An exact reproduction of the records is required. Images must be left out.

● **Exercise material**
##########

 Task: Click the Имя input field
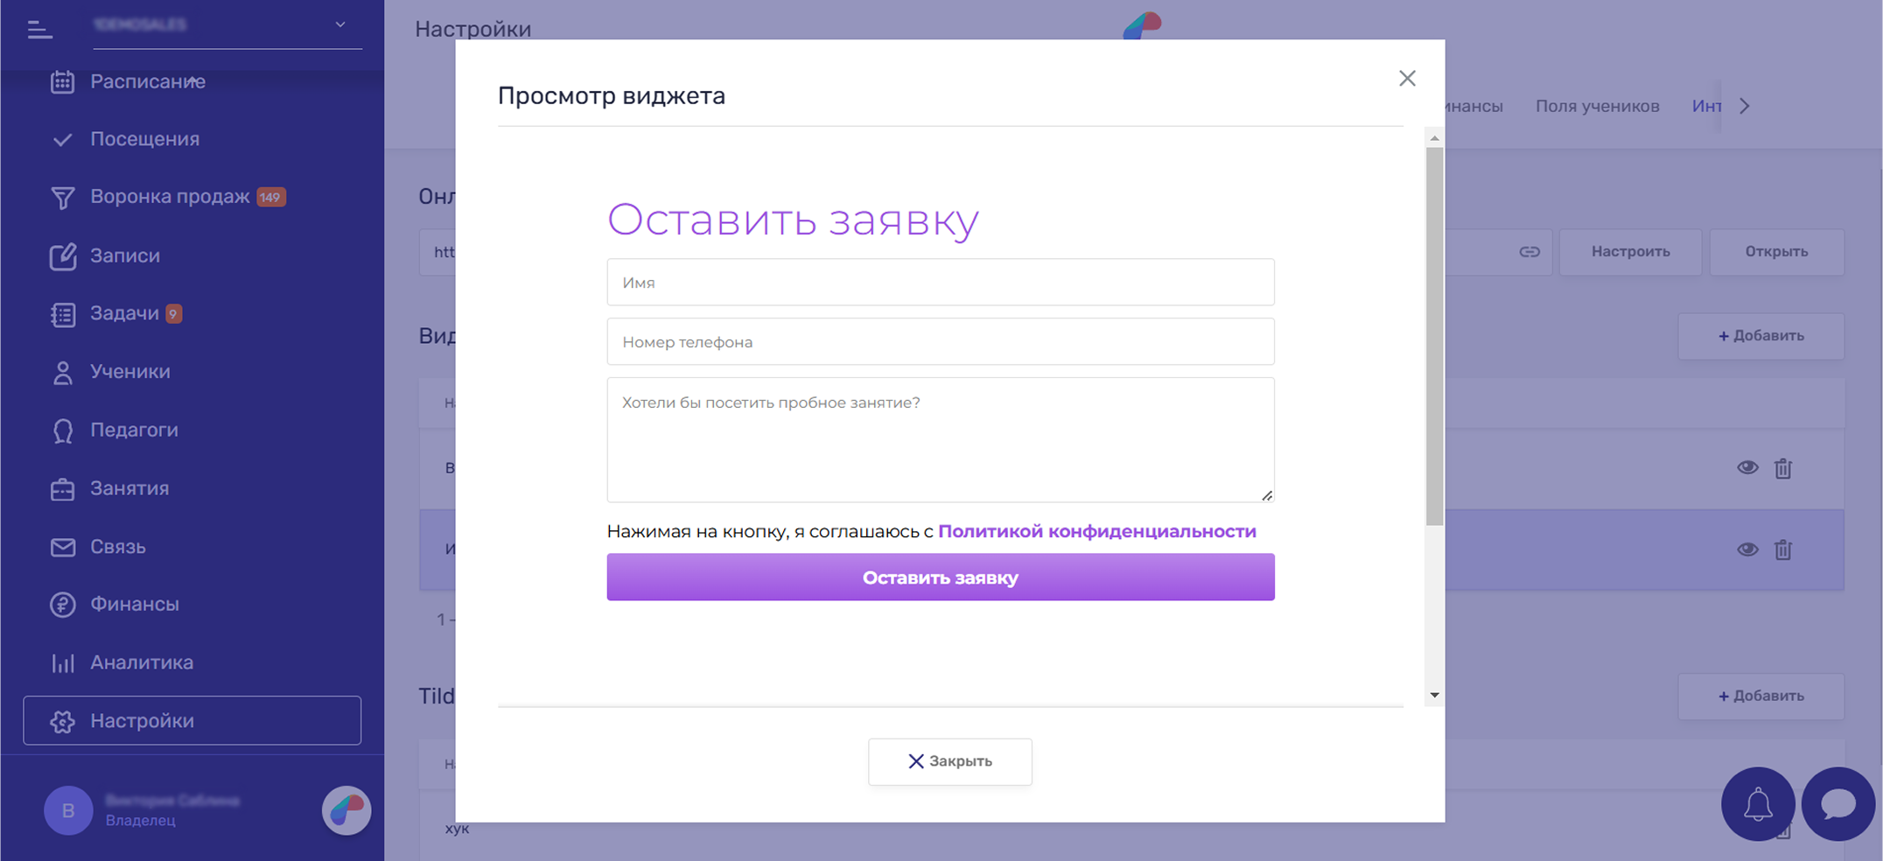point(940,283)
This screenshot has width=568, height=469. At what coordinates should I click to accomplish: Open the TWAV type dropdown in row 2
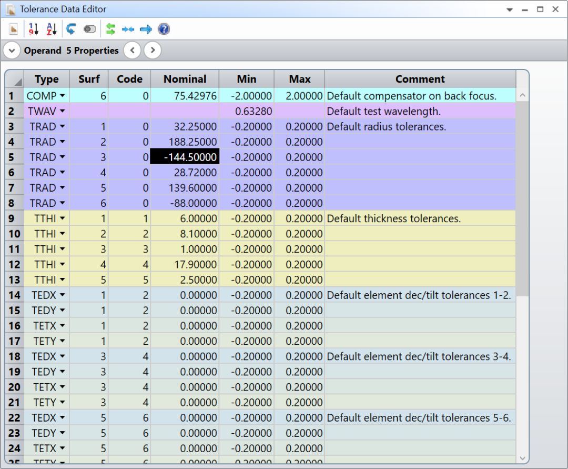click(x=63, y=111)
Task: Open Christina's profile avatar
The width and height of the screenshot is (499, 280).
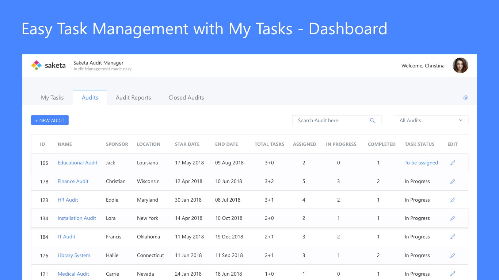Action: pyautogui.click(x=460, y=66)
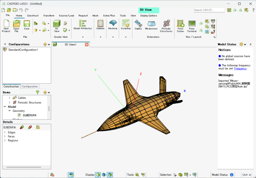The image size is (256, 178).
Task: Click the Model Status info icon
Action: [232, 175]
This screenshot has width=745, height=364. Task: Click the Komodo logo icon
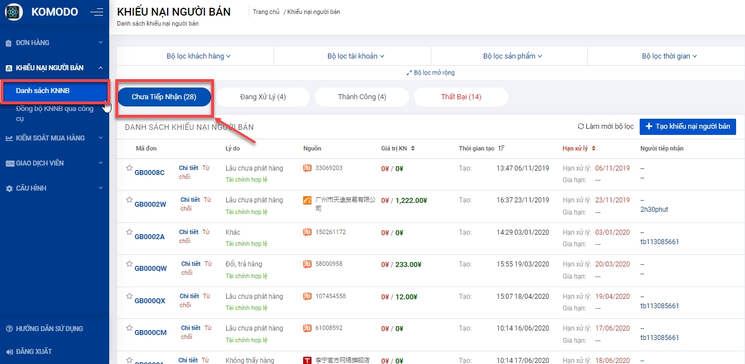[14, 12]
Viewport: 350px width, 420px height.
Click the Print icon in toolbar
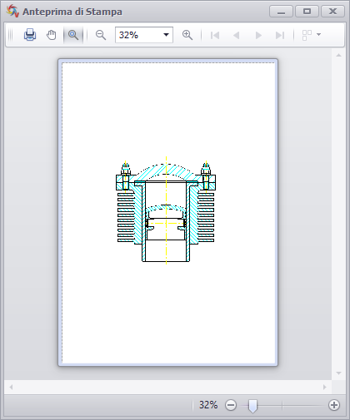pos(30,35)
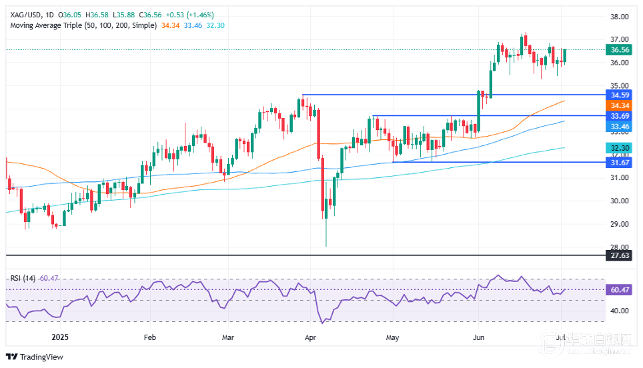Click the XAG/USD symbol title
The image size is (643, 368).
[x=25, y=15]
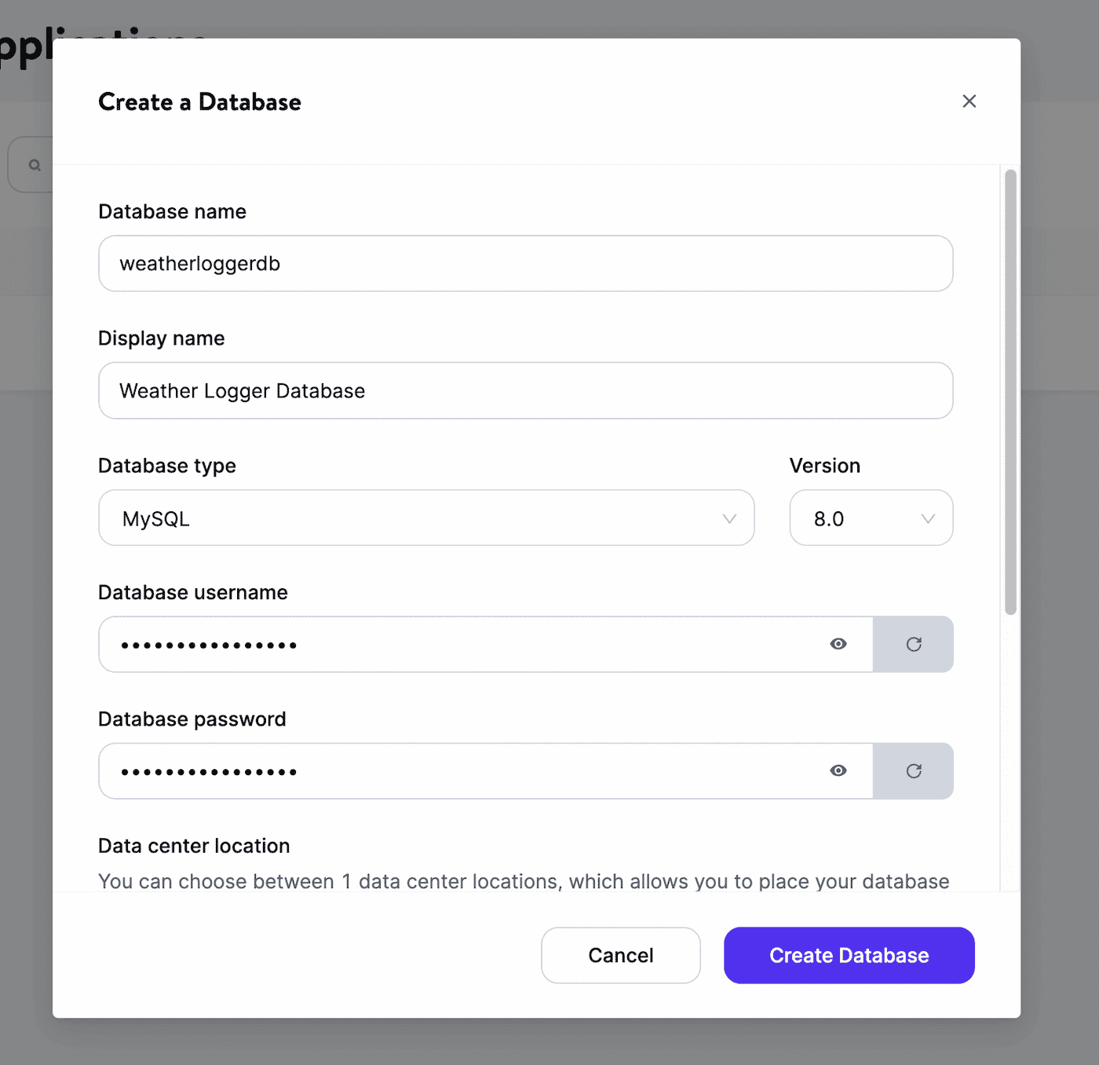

##########

● **Response**
 Task: Click the Имя input field
point(940,283)
This screenshot has width=568, height=469. At what coordinates should I click to accomplish: Open the TWAV type dropdown in row 2
click(x=63, y=111)
Task: Open Christina's profile avatar
The width and height of the screenshot is (499, 280).
Action: pyautogui.click(x=460, y=66)
The image size is (256, 178).
Task: Click the Model Status info icon
Action: [232, 175]
This screenshot has width=745, height=364. Task: Click the Komodo logo icon
[14, 12]
Viewport: 350px width, 420px height.
Click the Print icon in toolbar
pos(30,35)
Click the XAG/USD symbol title
The image size is (643, 368).
[x=25, y=15]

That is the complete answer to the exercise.